The Procedure that to be adopted by the Court at the stage of framing charges:- This Court explained the legal position and the approach to be adopted by the Court at the stage of framing of charges or directing discharge in the following words:
“11. It is trite that at the stage of framing of charge the court is required to evaluate the material and documents on record with a view to finding out if the facts emerging therefrom, taken at their face value, disclosed the existence of all the ingredients constituting the alleged offence. At that stage, the court is not expected to go deep into the probative value of the material on record. What needs to be considered is whether there is a ground for presuming that the offence has been committed and not a ground for convicting the accused has been made out. At that stage, even strong suspicion founded on material which leads the court to form a presumptive opinion as to the existence of the factual ingredients constituting the offence alleged would justify the framing of charge against the accused in respect of the commission of that offence.” See: Onkar Nath Mishra and Ors. v. State (NCT of Delhi) and Anr. (2008) 2 SCC 561; Sheoraj Singh Ahlawat & Ors vs State Of U.P.& Anr, CRIMINAL APPEAL NO. 1803 OF 2012 (Arising out of S.L.P. (Crl.) No.4649 of 2010).

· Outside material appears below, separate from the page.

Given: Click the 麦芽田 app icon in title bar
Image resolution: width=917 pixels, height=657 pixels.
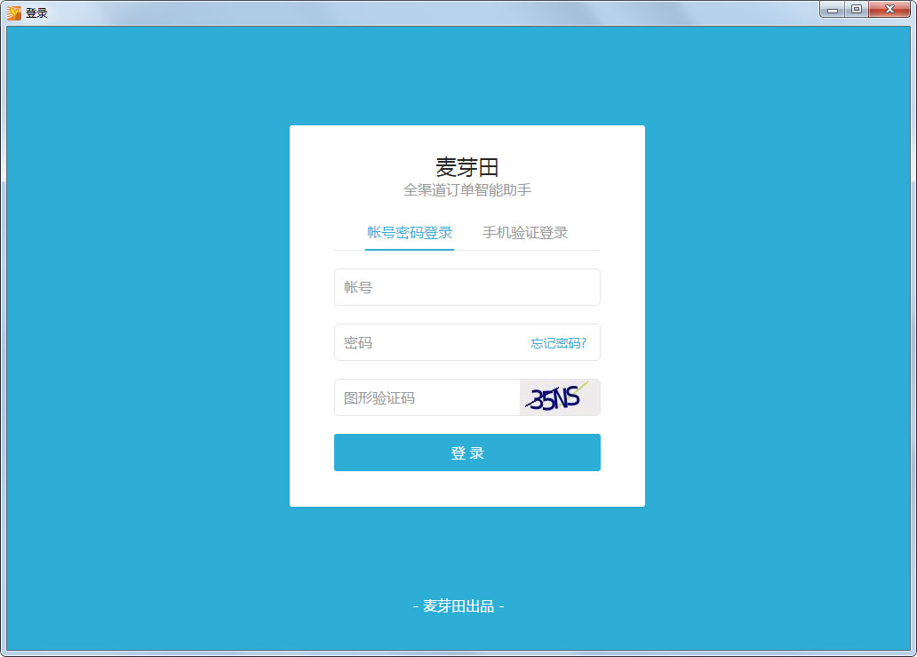Looking at the screenshot, I should pyautogui.click(x=13, y=12).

An application for discharge:- The Hon’ble Supreme Court in Smt. Rumi Dhar v. State of West Bengal & Anr. (2009) 6 SCC 364 observed:
“…While considering an application for discharge filed in terms of Section 239 of the Code, it was for the learned Judge to go into the details of the allegations made against each of the accused persons so as to form an opinion as to whether any case at all has been made out or not as a strong suspicion in regard thereto shall subserve the requirements of law…

A similar question in the context of Section 227:- To the same effect is the decision of this Court in Union of India v. Prafulla Kumar Samal and Anr. v. (1979) 3 SCC 4, where the Hon’ble Supreme Court was examining a similar question in the context of Section 227 of the Code of Criminal Procedure. The legal position was summed up as under:
“10. Thus, on a consideration of the authorities mentioned above, the following principles emerge :
(1) That the Judge while considering the question of framing the charges under Section 227 of the Code has the undoubted power to sift and weigh the evidence for the limited purpose of finding out whether or not a prima facie case against the accused has been made out:
(2) Where the materials placed before the Court disclose grave suspicion against the accused which has not been properly explained the Court will be fully justified in framing a charge and proceeding with the trial.

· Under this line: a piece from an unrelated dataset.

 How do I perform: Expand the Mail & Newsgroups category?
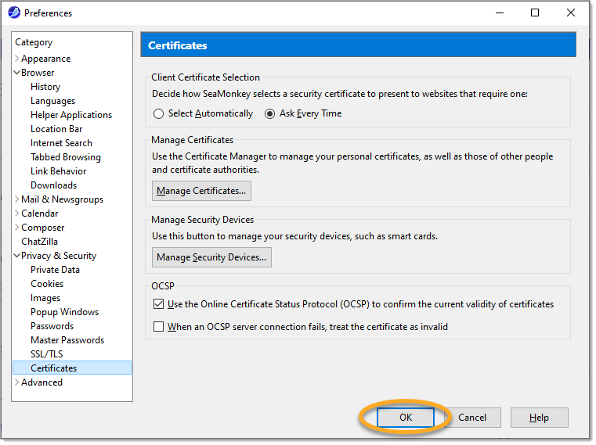[17, 199]
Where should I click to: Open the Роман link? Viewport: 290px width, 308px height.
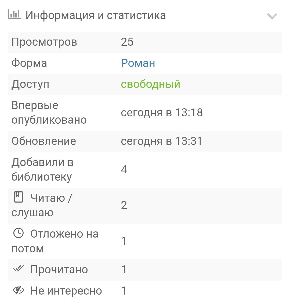138,63
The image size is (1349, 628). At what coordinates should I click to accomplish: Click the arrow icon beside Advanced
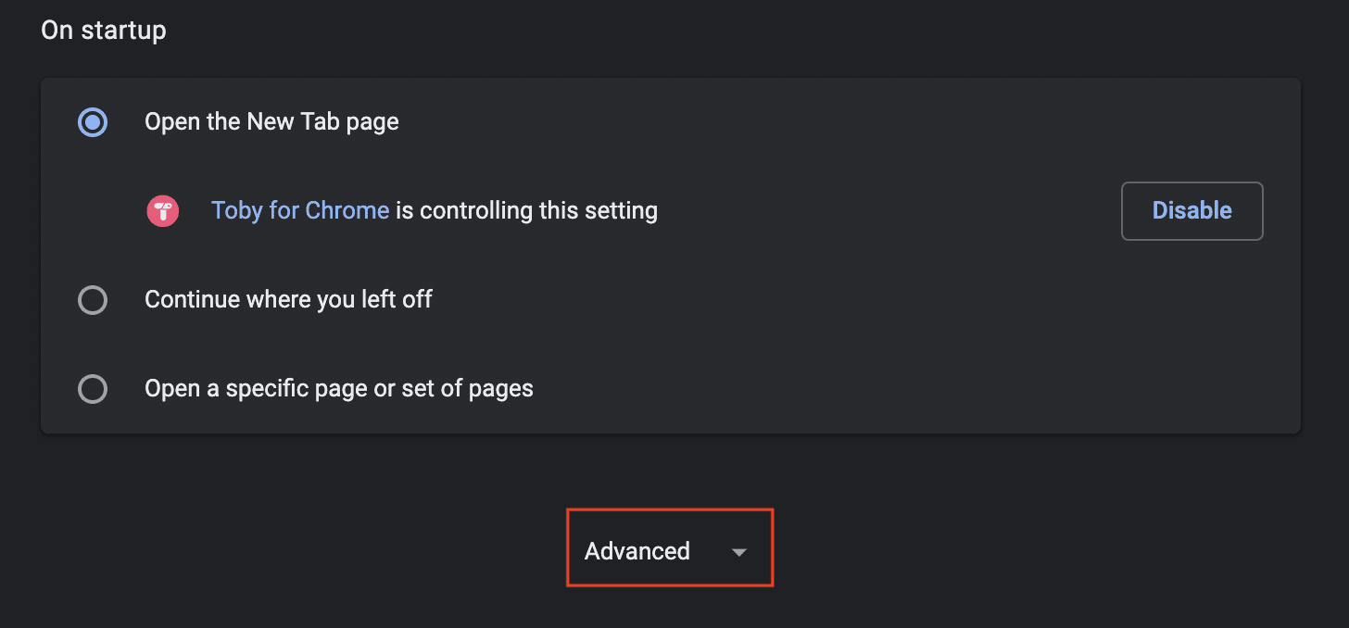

(3) The test to determine a prima facie case would naturally depend upon the facts of each case and it is difficult to lay down a rule of universal application. By and large however if two views are equally possible and the Judge is satisfied that the evidence produced before him while giving rise to some suspicion but not grave suspicion against the accused, he will be fully within his right to discharge the accused.

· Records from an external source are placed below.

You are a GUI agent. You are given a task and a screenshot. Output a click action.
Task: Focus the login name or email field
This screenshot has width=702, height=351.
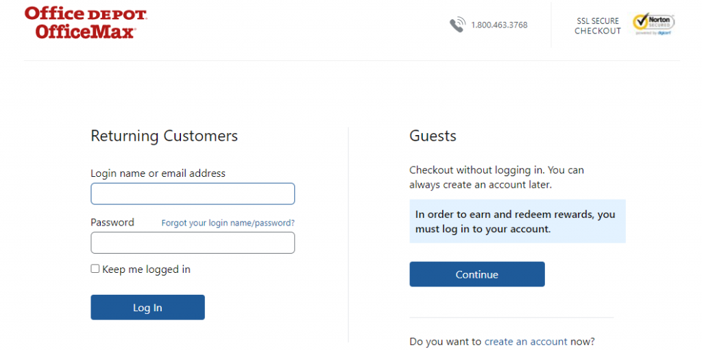pyautogui.click(x=193, y=194)
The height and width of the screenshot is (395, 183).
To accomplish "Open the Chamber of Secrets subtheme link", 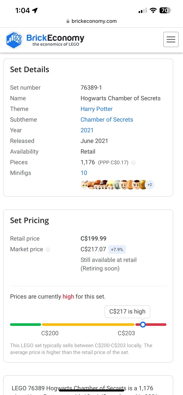I will (x=107, y=120).
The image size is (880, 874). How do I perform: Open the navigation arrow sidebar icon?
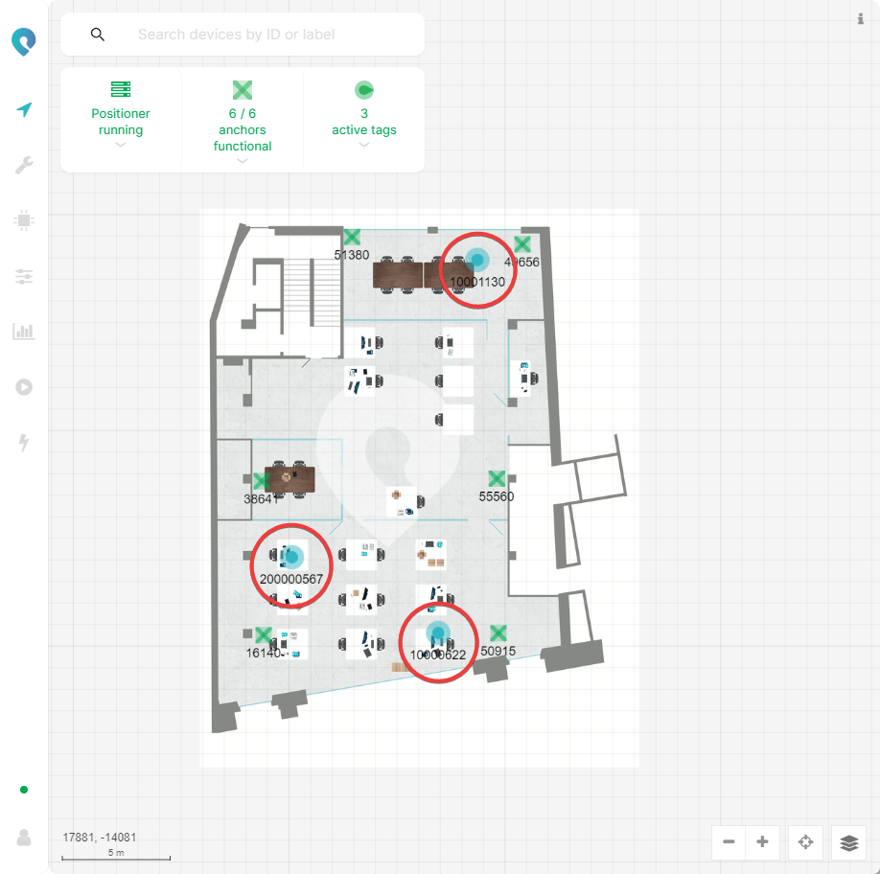pos(24,110)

(4) That in exercising his jurisdiction under Section 227 of the Code the Judge which under the present Code is a senior and experienced Judge cannot act merely as a Post Office or a mouth- piece of the prosecution, but has to consider the broad probabilities of the case, the total effect of the evidence and the documents produced before the Court, any basic infirmities appearing in the case and so on. This however does not mean that the Judge should make a roving enquiry into the pros and cons of the matter and weigh the evidence as if he was conducting a trial.”

Conclusion:-
I will now refer to the ratio laid down in the case State Of Karnataka vs L. Muniswamy & Ors, 1977 AIR 1489, 1977 SCR (3) 113, wherein the Hon’ble Supreme Court observed that ‘it would be a sheer waste of public time and money to permit the proceedings to continue against the respondent, when there is no materialon the record on which any tribunal could reasonably convict them for any offence connected with the assault on the complainant’. Therefore, I may conclude this article by saying that when in any warrant case in which a charge of conspiracy is hit upon for the mere reason that evidence of direct involvement of the accused is lacking, it is the duty of the Court to discharge the accused.